John Lydon ritorna in Italia, insieme ai Public Image Limited, con il tour è a supporto dell’ultimo album, “End of the World”, e regala un viaggio entusiasmante lungo 40 anni carriera musicale.

Photo Credits thanks to BPM Concerti

Articolo di Massimo Ravedoni

John Lydon, personaggio iconico e carismatico, torna con i suoi Public Image Limited dopo 5 anni di assenza. Il tour è a supporto dell’ultimo album, “End of the World”, un disco, dedicato alla moglie recentemente scomparsa, che propone sonorità e atmosfere molto diversificate ma non disomogenee, soprattutto senza voler ossequiare l’attuale tendenza che ripropone certe sonorità post-punk, dando prova, tutto sommato, di una considerevole indipendenza ed integrità artistica. 

La band si è riformata, a tutti gli effetti nel 2009, includendo due elementi già in formazione nella seconda metà degli anni 80, il chitarrista Lu Edmonds e batterista Bruce Smith, a cui si è aggiunto il bassista Scott Firth, solido turnista di formazione jazz.

Poco dopo le 21 si presenta sul palco prima la band e poi arriva John Lydon. Indossa tunica e pantalone nero, con un leggio: ormai la transizione a predicatore è completata. L’aggressività di un tempo ormai è sopita, canalizzata attraverso invettive mirate (anche contro l’uso dei telefonini “this show is for real people” lo ripeterà diverse volte), e con un utilizzo della voce davvero impressionante nell’alternare diverse tonalità e registri. 
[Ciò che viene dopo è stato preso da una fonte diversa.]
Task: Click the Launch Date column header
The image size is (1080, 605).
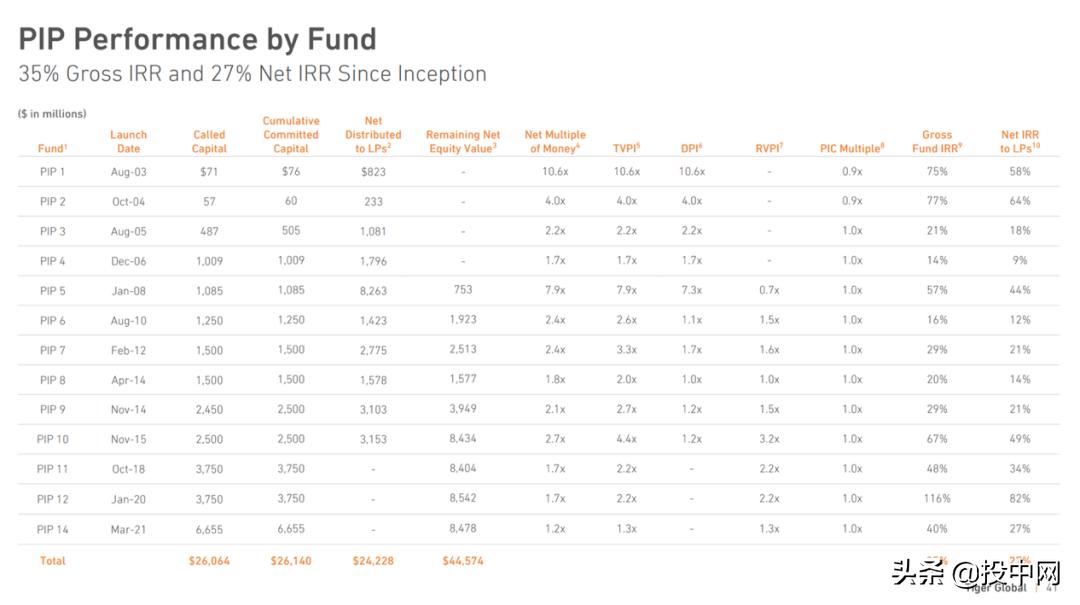Action: coord(128,142)
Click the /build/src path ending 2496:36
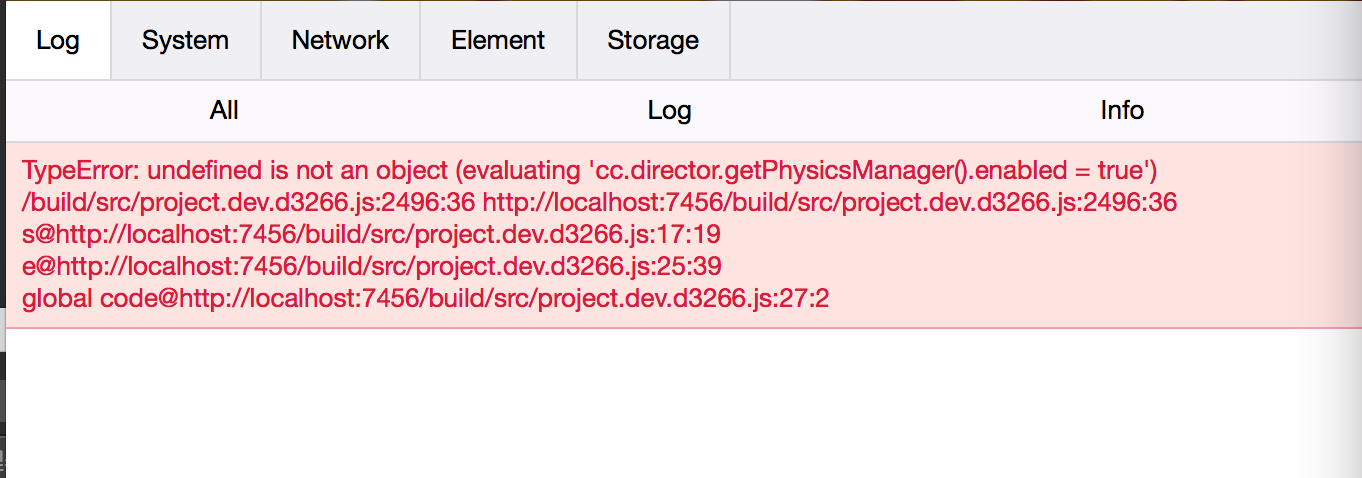1362x478 pixels. 248,203
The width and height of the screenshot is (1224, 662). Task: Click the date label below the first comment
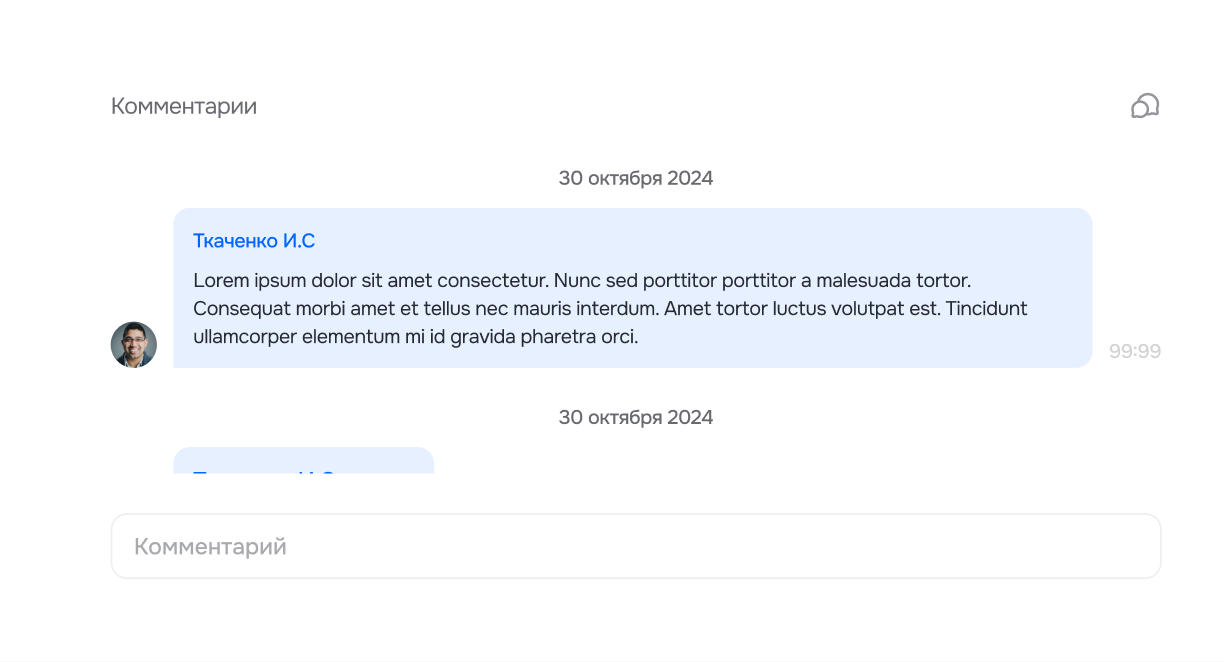635,417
La scaletta propone pezzi tratti da tutta la vasta discografia dei P.I.L. riservando uno spazio di riguardo, oltre all’ultimo “End of the World” del 2023, a quel “Metal Box”, il secondo album del 1979, dal quale vengono proposti ben quattro pezzi. Se ce ne fosse bisogno, la scelta di riproporre generosamente brani da quel disco, ci ricorda che in quell’epoca di grande fermento creativo, la fine degli anni 70, il gruppo di John “non-più-Rotten” Lydon fu uno degli inventori della musica moderna, sperimentando e innestando sui muscoli del rock gli impianti di tecniche sonore estranee a quel genere; nel caso di “Metal Box” era il dub giamaicano declinato in modo decisamente poco ortodosso.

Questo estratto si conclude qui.